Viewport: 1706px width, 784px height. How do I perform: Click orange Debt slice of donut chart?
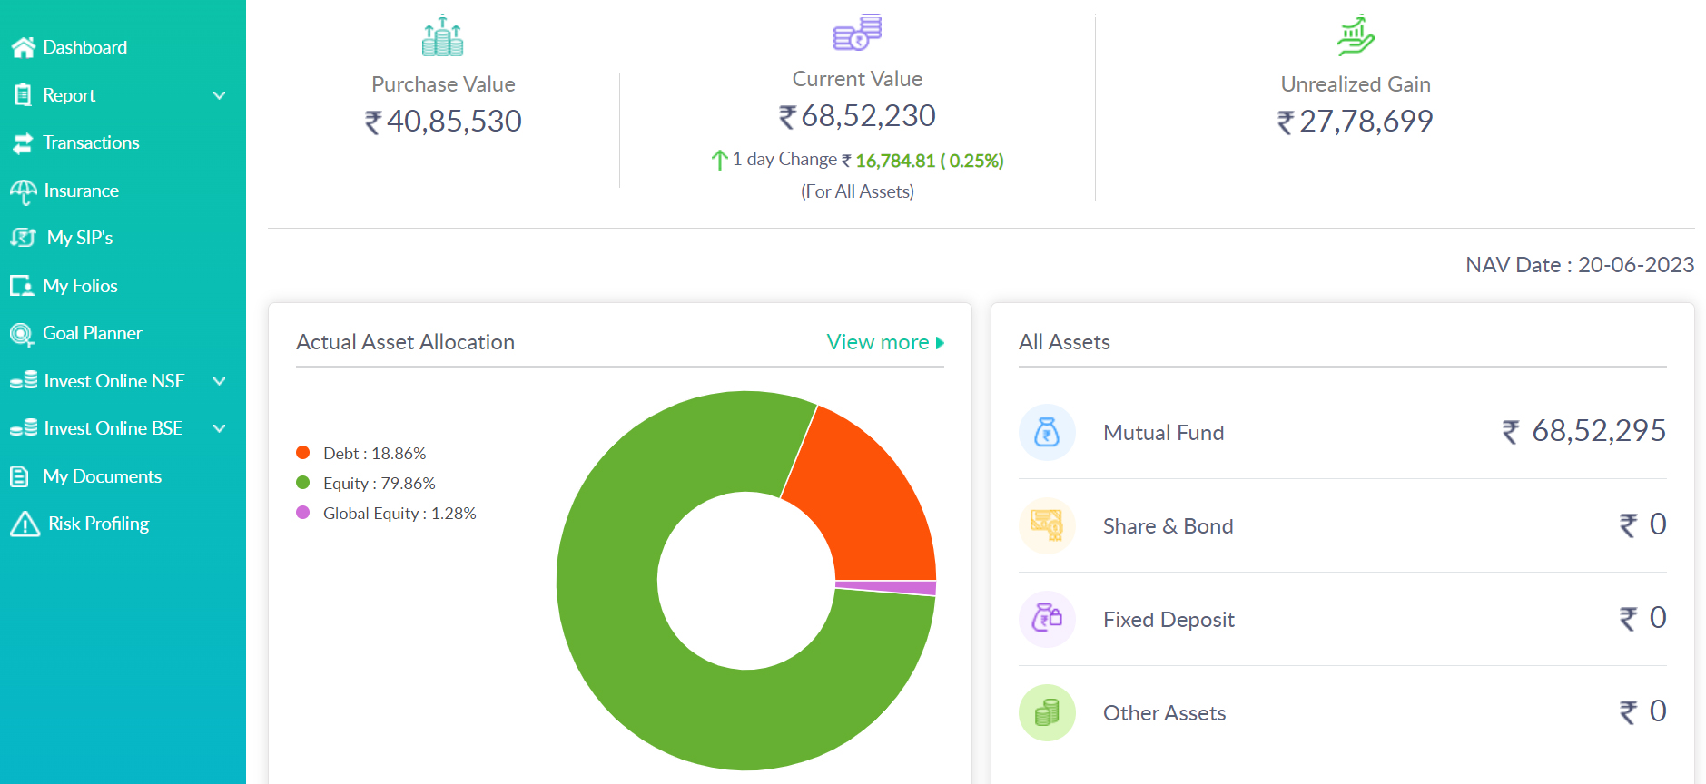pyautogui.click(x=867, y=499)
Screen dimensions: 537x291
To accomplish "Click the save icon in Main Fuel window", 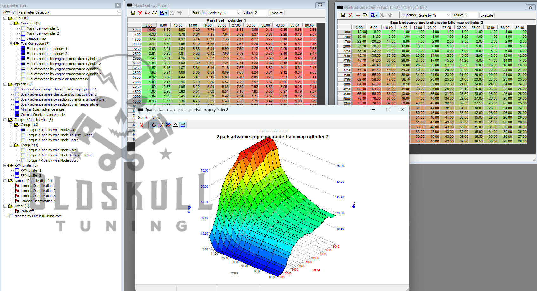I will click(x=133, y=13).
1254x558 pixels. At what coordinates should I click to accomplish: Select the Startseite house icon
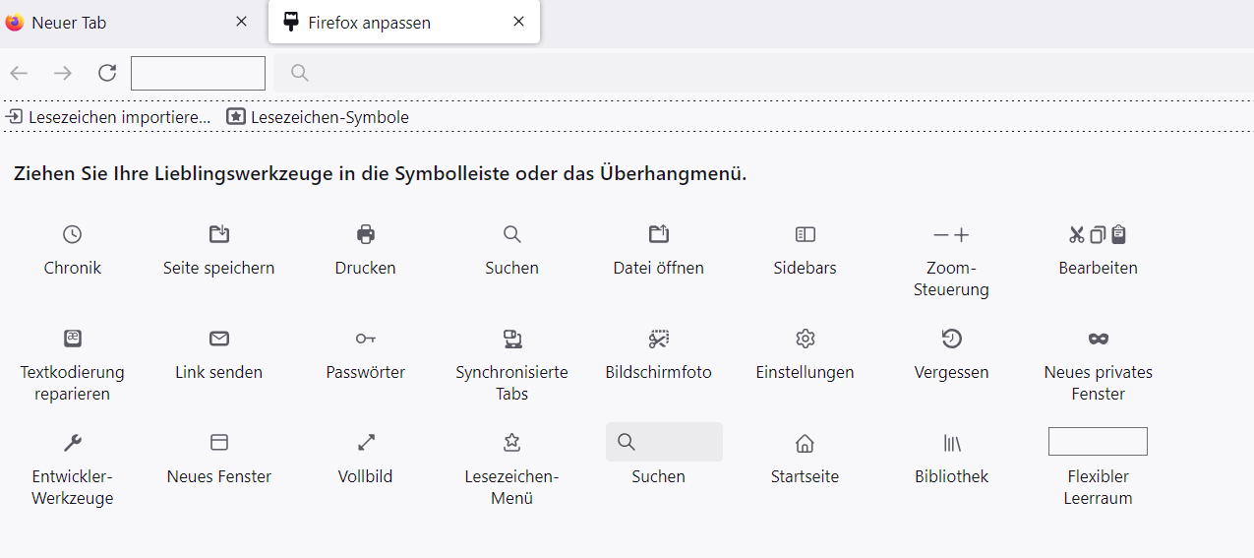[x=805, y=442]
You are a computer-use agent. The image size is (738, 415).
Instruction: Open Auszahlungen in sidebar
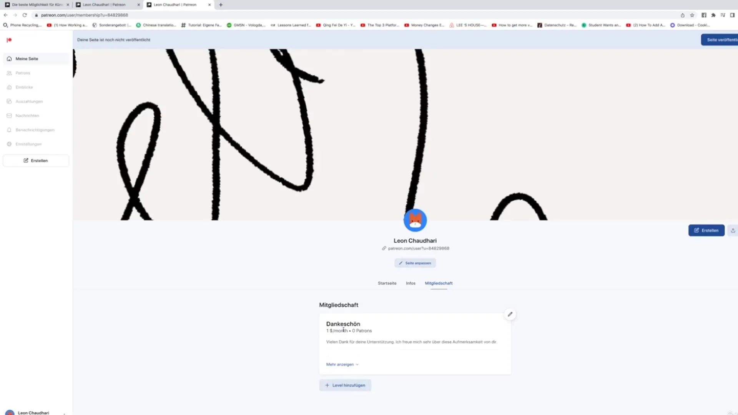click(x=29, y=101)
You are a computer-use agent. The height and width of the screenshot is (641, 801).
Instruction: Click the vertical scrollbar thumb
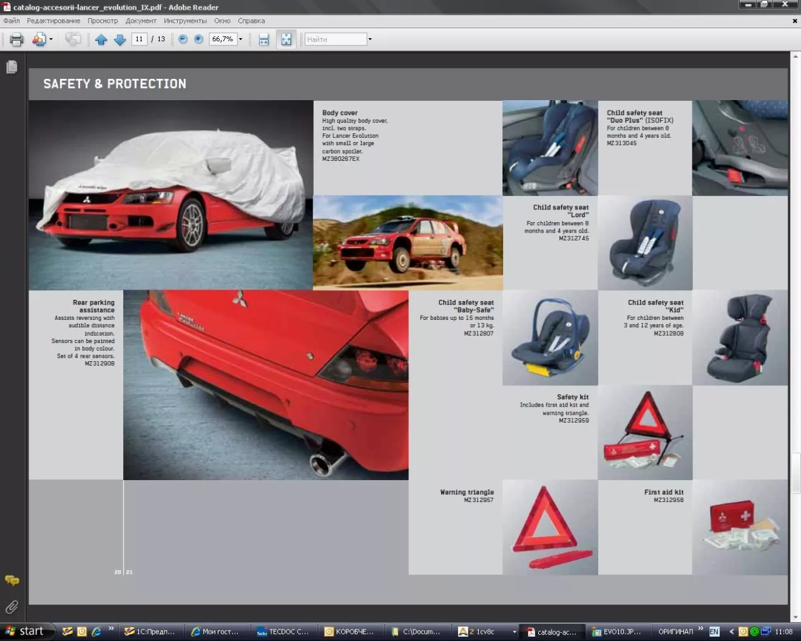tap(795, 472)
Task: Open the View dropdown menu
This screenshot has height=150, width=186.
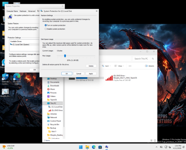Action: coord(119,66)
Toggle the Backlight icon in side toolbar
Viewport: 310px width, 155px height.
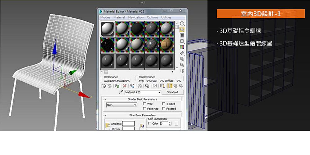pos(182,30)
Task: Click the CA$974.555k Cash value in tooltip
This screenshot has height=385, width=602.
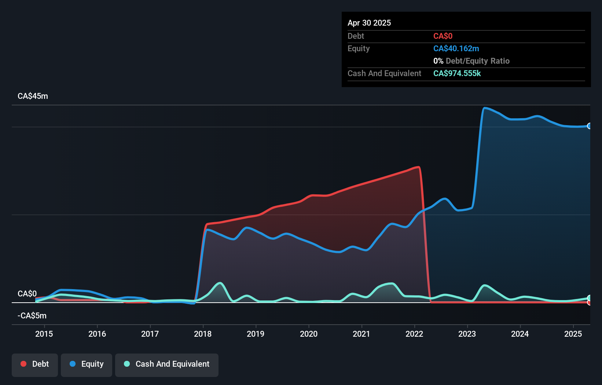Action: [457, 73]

## AIM OF THE TASK
Give back, word for word, the lines from the line that contains "Viewport: 310px width, 155px height." through the last line of the records, with no pictures and nothing else.

## SOLUTION TO THE EXERCISE
Viewport: 310px width, 155px height.
pos(182,30)
Task: Click the CA$974.555k Cash value in tooltip
This screenshot has height=385, width=602.
Action: [457, 73]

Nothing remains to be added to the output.